[Collected data]
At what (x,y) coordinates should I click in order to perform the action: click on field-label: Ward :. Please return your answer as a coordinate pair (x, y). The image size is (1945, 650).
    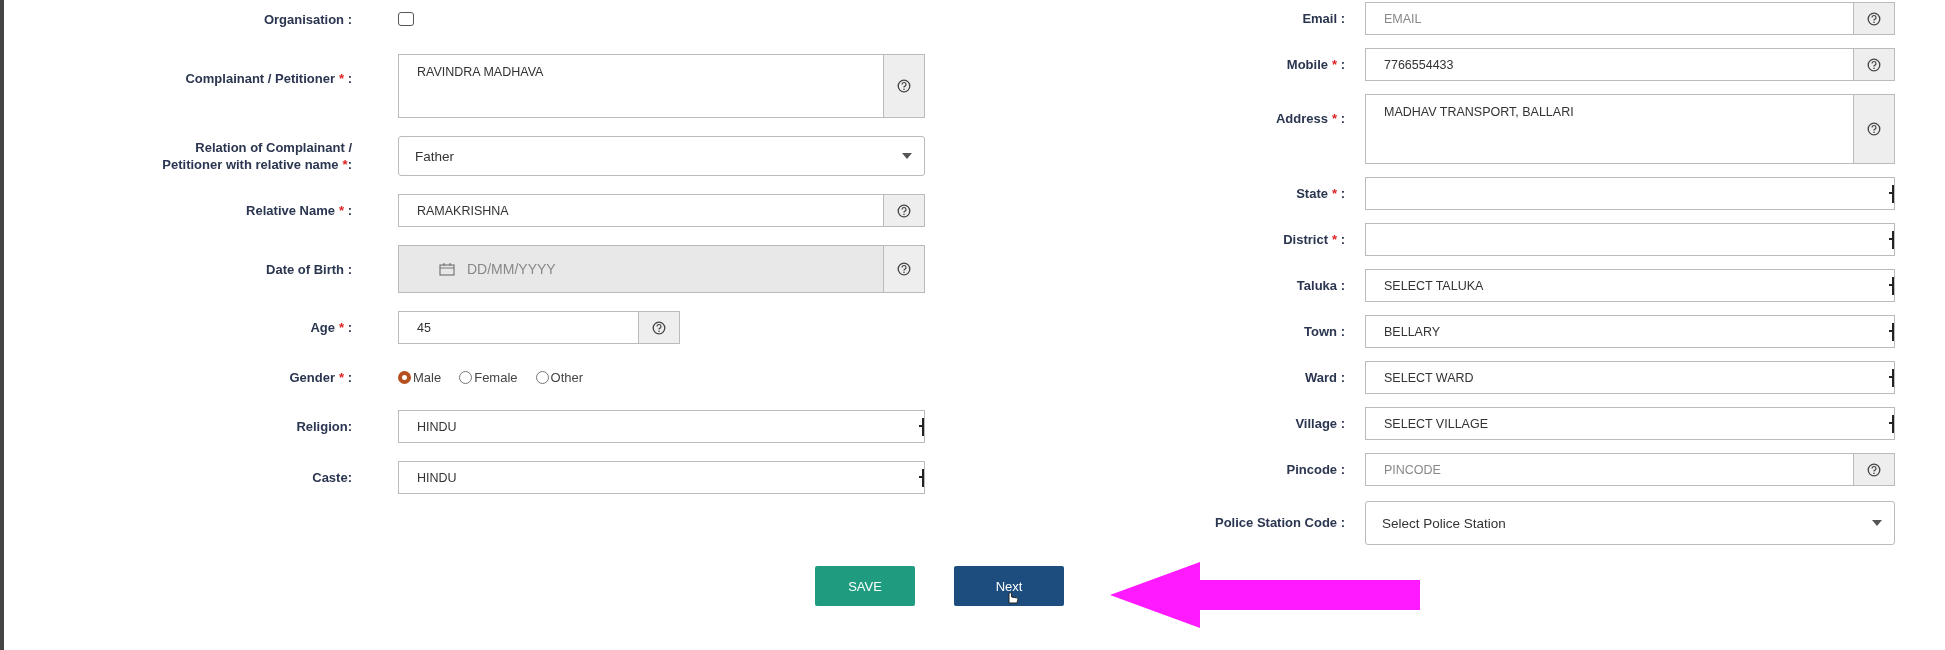
    Looking at the image, I should click on (1325, 378).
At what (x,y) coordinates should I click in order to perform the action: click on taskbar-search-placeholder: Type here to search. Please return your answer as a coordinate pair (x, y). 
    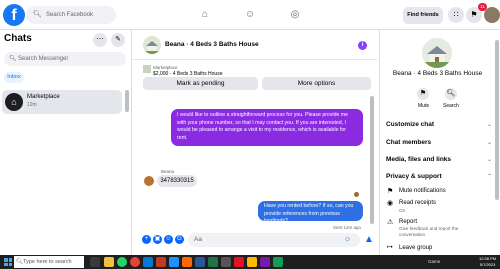
    Looking at the image, I should click on (48, 262).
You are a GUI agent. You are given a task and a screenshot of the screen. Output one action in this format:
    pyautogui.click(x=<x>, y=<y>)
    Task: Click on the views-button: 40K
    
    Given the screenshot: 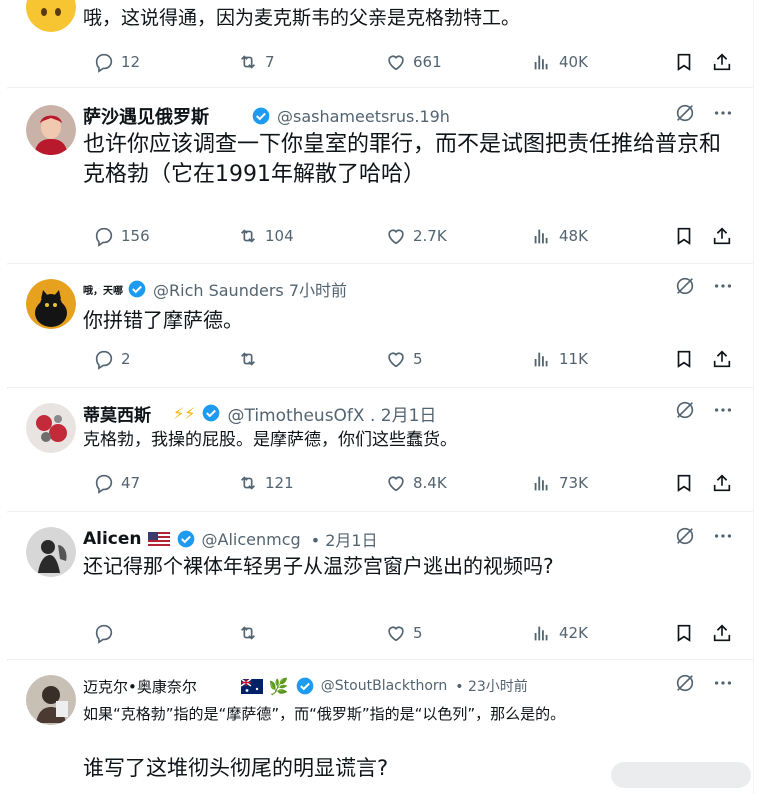 What is the action you would take?
    pyautogui.click(x=560, y=62)
    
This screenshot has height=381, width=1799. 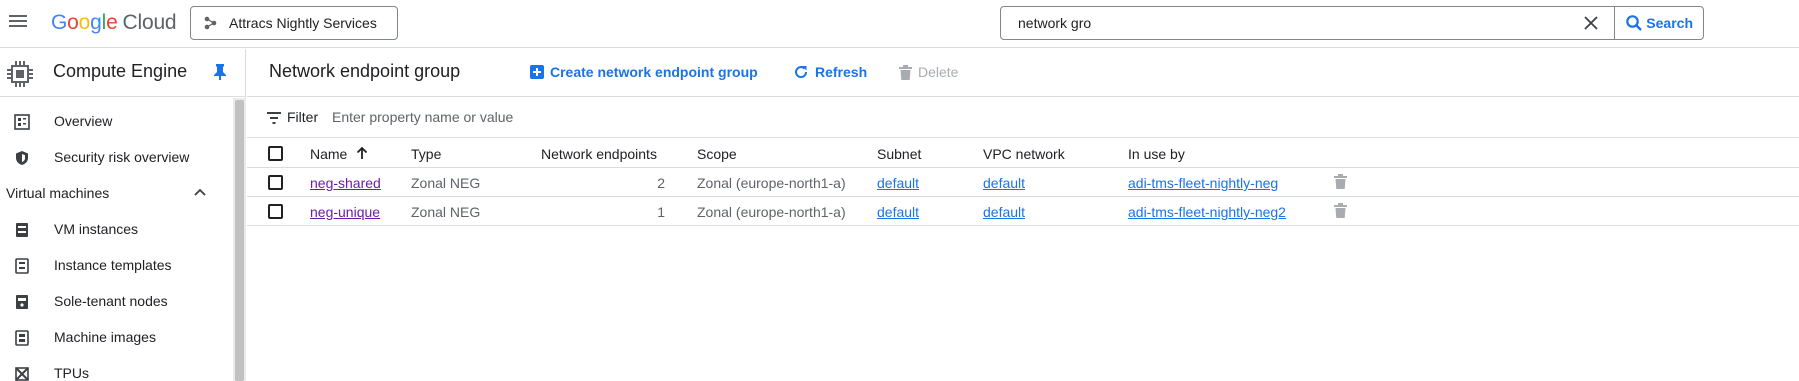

* **WHAT THE TASK ASKS**
Show each line from the rows above that contains the word "return".

* **RESPONSE TO THIS TASK**
At what (x,y) coordinates should I click in order to perform the action: click on field-label: Ward :. Please return your answer as a coordinate pair (x, y). The image size is (1945, 650).
At what (x,y) coordinates should I click in order to perform the action: click on taskbar-search-placeholder: Type here to search. Please return your answer as a coordinate pair (x, y). 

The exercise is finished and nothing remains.